Quote the entries below word for word, starting with the line that contains "You are a GUI agent. The screenshot is 1024×1540." and ending with the line that contains "Search (98, 48)", both included.

• [Input material]:
.....

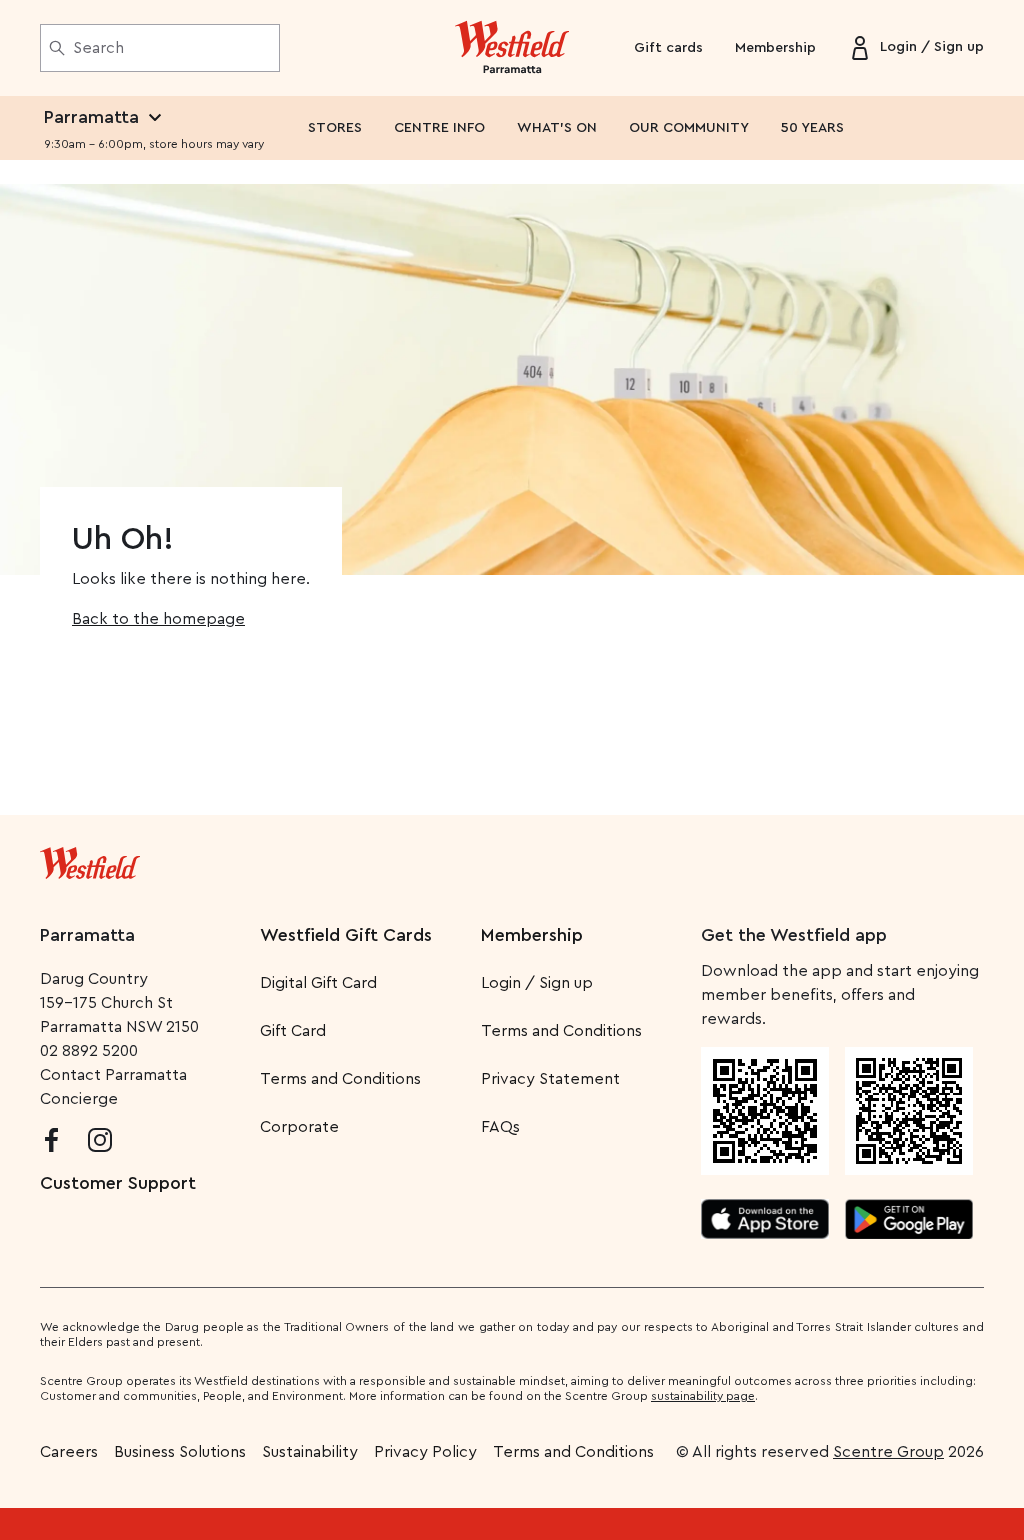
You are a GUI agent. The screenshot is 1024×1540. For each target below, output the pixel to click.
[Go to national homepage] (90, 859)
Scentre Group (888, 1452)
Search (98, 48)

.....

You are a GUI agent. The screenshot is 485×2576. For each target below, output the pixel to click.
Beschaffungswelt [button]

.....

• [Problem solution]:
You are a GUI agent. The screenshot is 1024×1540. For each target below, output the pixel to click.
[Go to national homepage] (90, 859)
Scentre Group (888, 1452)
Search (98, 48)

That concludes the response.